● **TASK DIRECTIONS**:
Starting at the top of the entries, restate word for word each line up to and including the one with "You are a computer-use agent. The".

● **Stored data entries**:
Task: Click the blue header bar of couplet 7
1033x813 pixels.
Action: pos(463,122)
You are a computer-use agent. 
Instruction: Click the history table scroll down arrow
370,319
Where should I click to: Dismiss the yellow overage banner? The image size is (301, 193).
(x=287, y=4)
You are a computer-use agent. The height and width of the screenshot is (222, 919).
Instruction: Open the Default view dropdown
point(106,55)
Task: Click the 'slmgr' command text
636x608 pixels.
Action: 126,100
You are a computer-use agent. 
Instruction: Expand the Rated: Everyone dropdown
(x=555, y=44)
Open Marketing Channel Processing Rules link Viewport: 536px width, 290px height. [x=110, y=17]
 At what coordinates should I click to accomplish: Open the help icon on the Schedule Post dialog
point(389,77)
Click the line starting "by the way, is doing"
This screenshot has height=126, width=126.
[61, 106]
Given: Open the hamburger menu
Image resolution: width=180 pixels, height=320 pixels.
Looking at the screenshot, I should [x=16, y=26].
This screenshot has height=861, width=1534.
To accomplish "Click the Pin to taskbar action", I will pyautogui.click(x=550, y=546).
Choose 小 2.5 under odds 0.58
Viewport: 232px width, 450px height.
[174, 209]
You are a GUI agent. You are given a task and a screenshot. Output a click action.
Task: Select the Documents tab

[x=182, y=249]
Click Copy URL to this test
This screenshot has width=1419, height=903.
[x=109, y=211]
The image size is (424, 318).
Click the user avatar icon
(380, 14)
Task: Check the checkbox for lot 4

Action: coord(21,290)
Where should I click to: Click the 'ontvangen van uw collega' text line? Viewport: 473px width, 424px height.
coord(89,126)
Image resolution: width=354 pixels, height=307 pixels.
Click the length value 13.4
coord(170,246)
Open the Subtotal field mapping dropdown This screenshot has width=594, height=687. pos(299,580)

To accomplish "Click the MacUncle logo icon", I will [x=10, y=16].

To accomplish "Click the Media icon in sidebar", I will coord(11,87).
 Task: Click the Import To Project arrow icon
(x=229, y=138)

● **RESULT**:
Task: Click the blue header bar of couplet 7
1033x813 pixels.
Action: pos(463,122)
You are a computer-use agent. 
Instruction: Click the history table scroll down arrow
370,319
Where should I click to: Dismiss the yellow overage banner? The image size is (301, 193).
(x=287, y=4)
You are a computer-use agent. The height and width of the screenshot is (222, 919).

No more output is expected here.